→ TASKS TO PERFORM:
a) Summarize the time efficiency text in two sentences.
b) Reproduce the stretch of the time efficiency text from "On the GTX 3090" through "of real-time applications.".

6D: six degree-of-freedom; AUC: area under the ADD-S curve; PoseCNN: pose convolutional neural network; ICP: iterative closest point.

Time efficiency results

Training time

A 6D pose estimation algorithm based on deep learning often needs to train for hundreds of epochs to achieve good results. This excessively long training time limits the practical applications of these methods. Figure 7 shows the average accuracies and errors yielded by DenseFusion,¹³ the approach of Zhou et al.¹⁴ and our method on the LineMOD dataset during the first 10 training epochs. As we can see, our method can achieve a higher accuracy rate and a smaller error than those of the other two methods under the same number of training epochs. Most importantly, our approach can achieve 90+ $%$ accuracy after only seven iterations. On a GTX 3090 GPU, one epoch takes approximately 35 min, which means that our method can achieve acceptable accuracy in only a few hours of training. Therefore, our approach has a wide range of application scenarios, especially industrial applications where the accuracy requirements are not extremely strict but the time cost is essential.

Figure 7.

Training curves. (a) and (b) show the accuracy and average error on the LineMOD dataset over the first 10 training epochs, respectively.

Inference time

On the GTX 3090 GPU, our method takes 0.017 s for pose estimation and 0.007 s for refinement. With 0.03 s for prior instance segmentation, the overall runtime on the LineMOD dataset is approximately 0.054 s, which can meet the requirements of real-time applications.

→ STORED ROWS:

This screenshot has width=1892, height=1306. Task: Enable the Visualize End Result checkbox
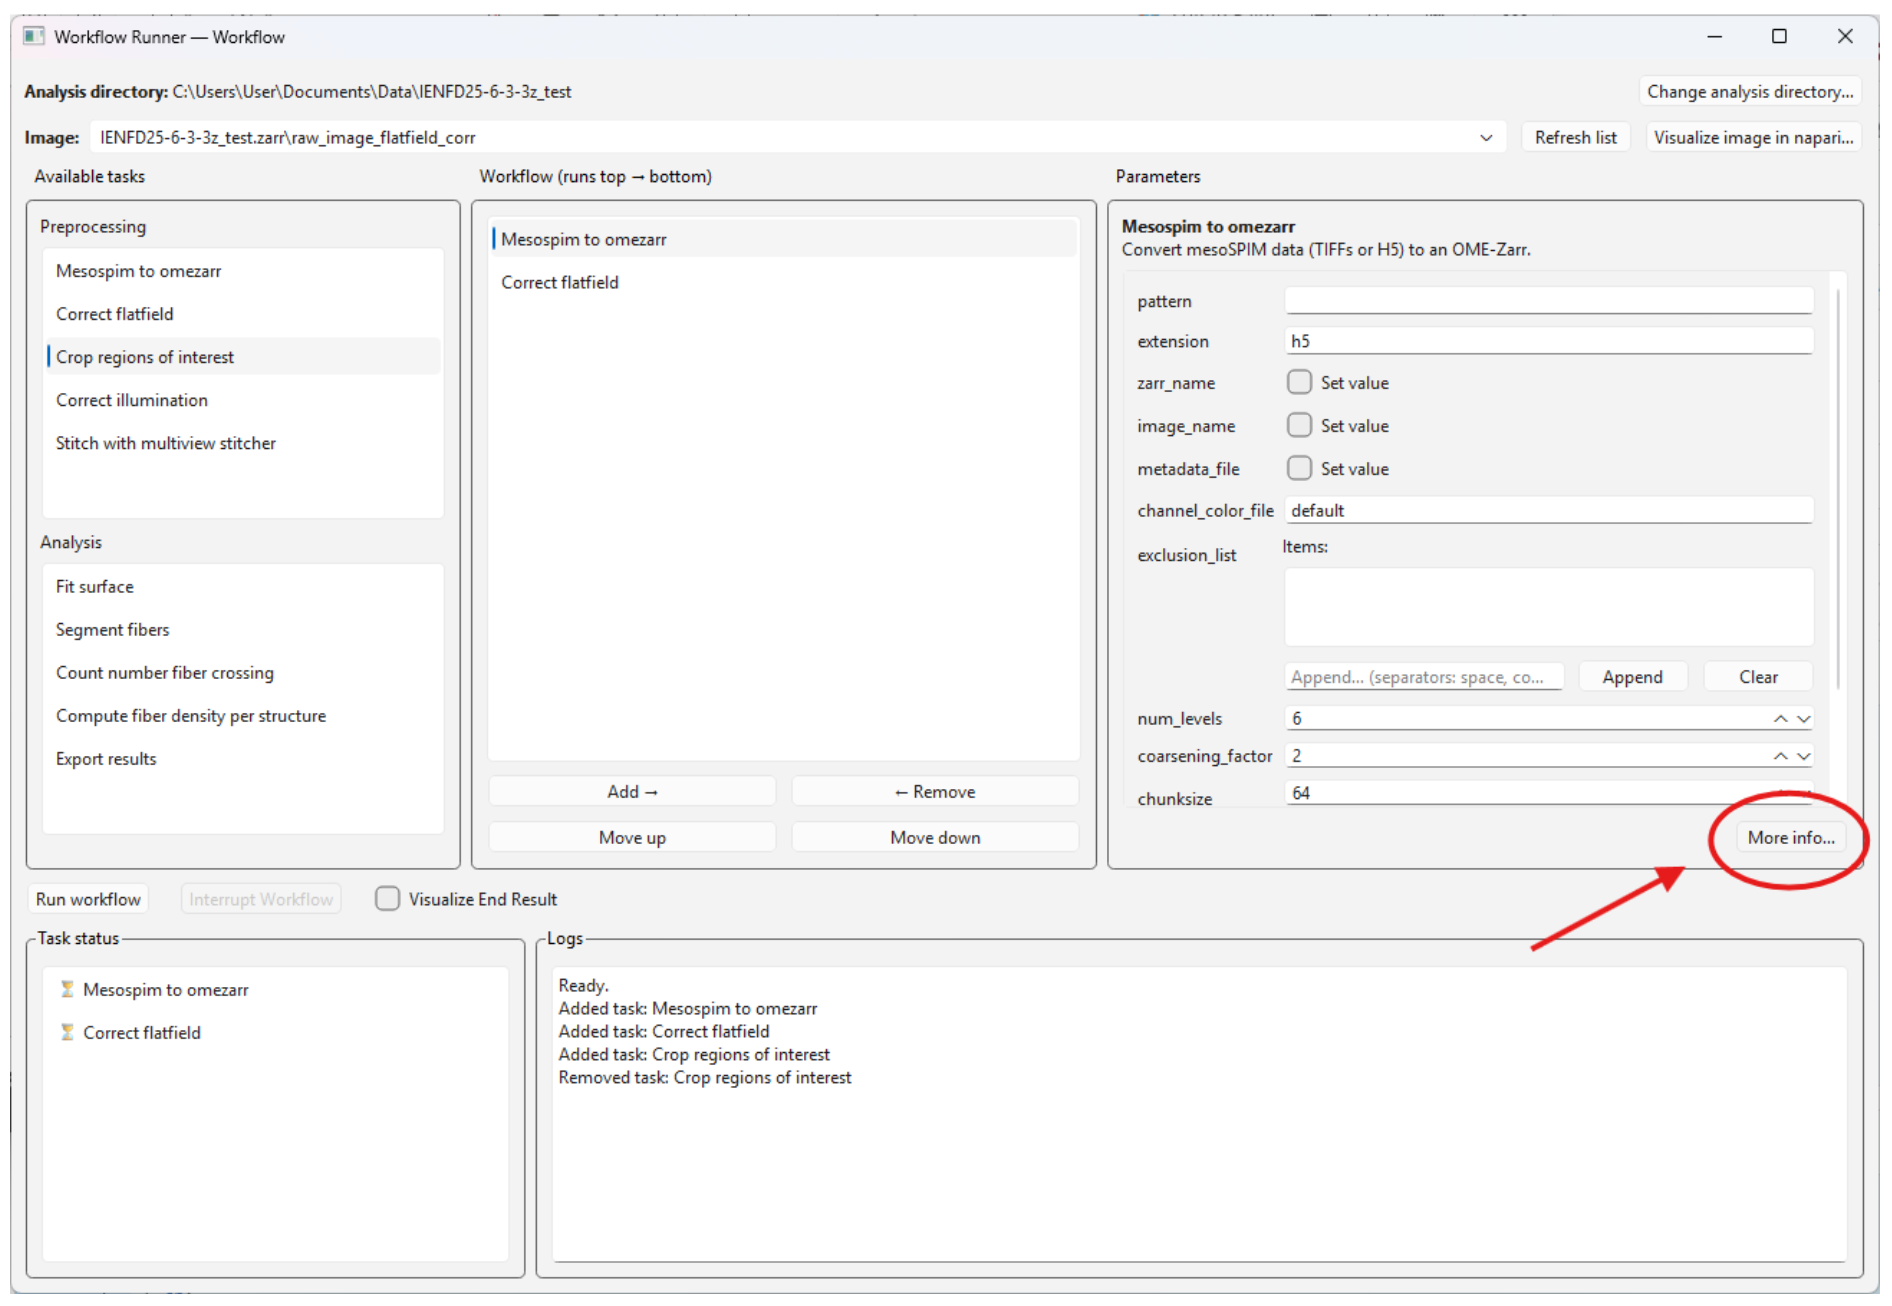(387, 898)
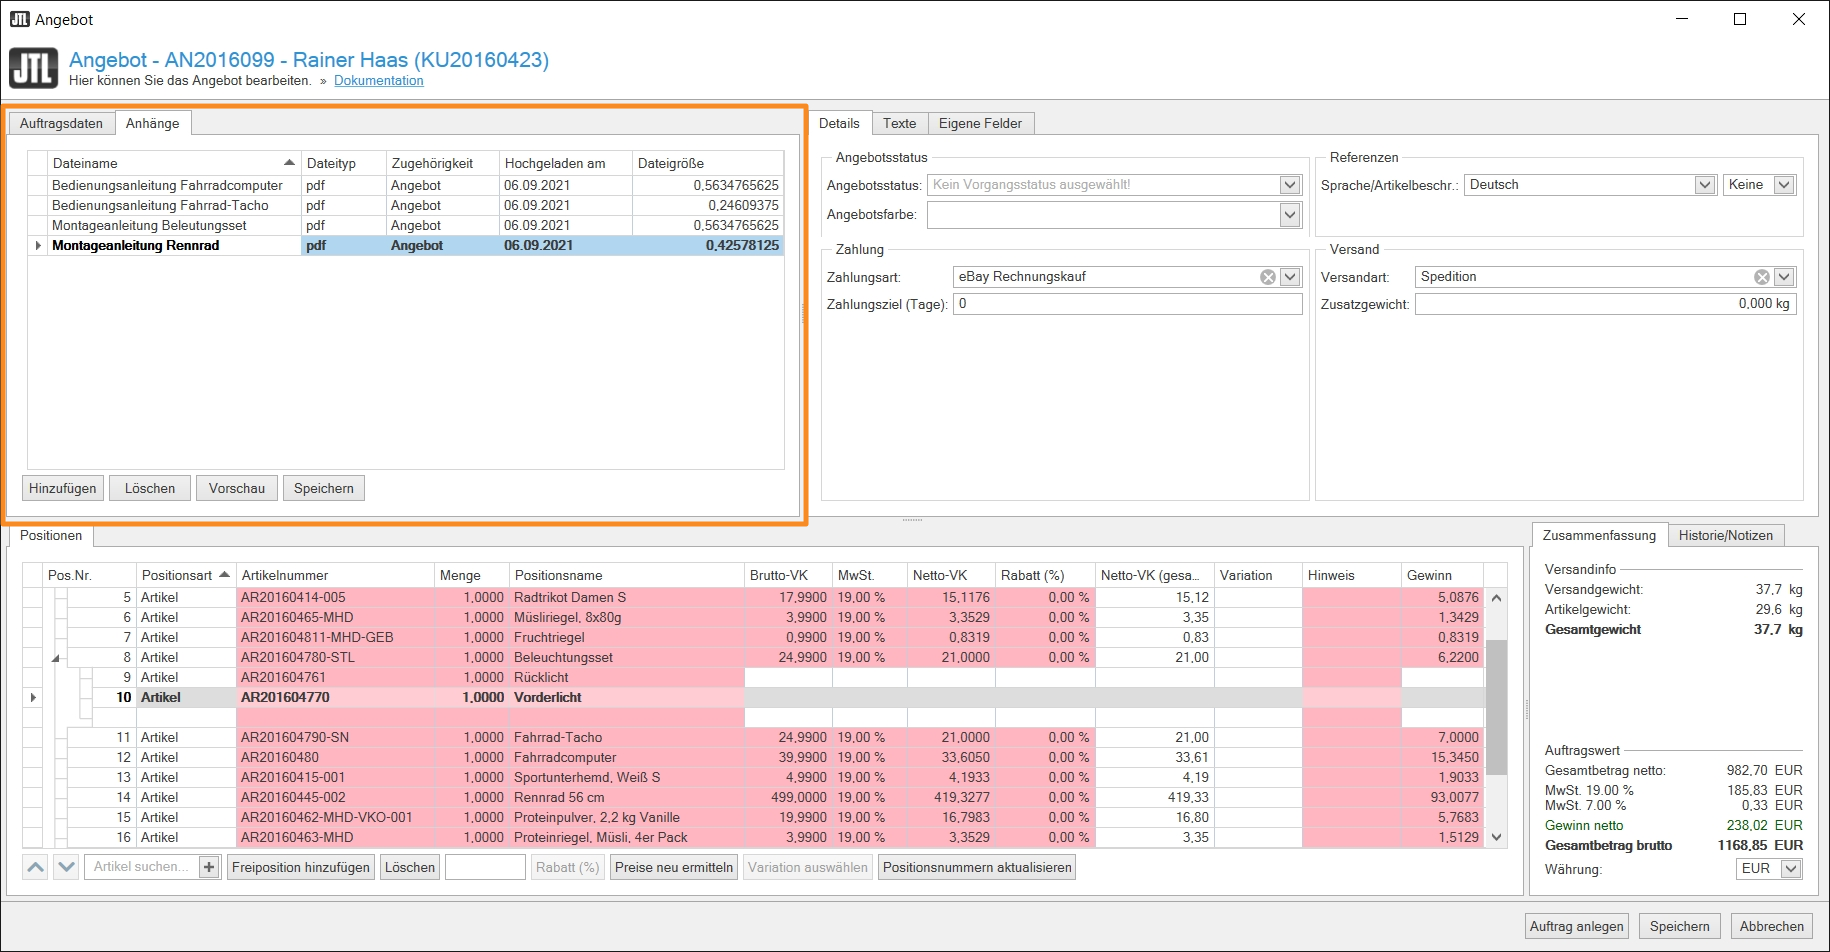Click the move position down arrow icon
This screenshot has width=1830, height=952.
[x=65, y=867]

→ COMPLETE ANSWERS:
a) Over the first 10 training epochs on the LineMOD dataset, the method reaches higher accuracy and smaller error than DenseFusion and the approach of Zhou et al. It passes 90% accuracy after seven iterations at about 35 minutes per epoch on a GTX 3090 GPU, and its overall runtime of about 0.054 s can meet the requirements of real-time applications.

b)
On the GTX 3090 GPU, our method takes 0.017 s for pose estimation and 0.007 s for refinement. With 0.03 s for prior instance segmentation, the overall runtime on the LineMOD dataset is approximately 0.054 s, which can meet the requirements of real-time applications.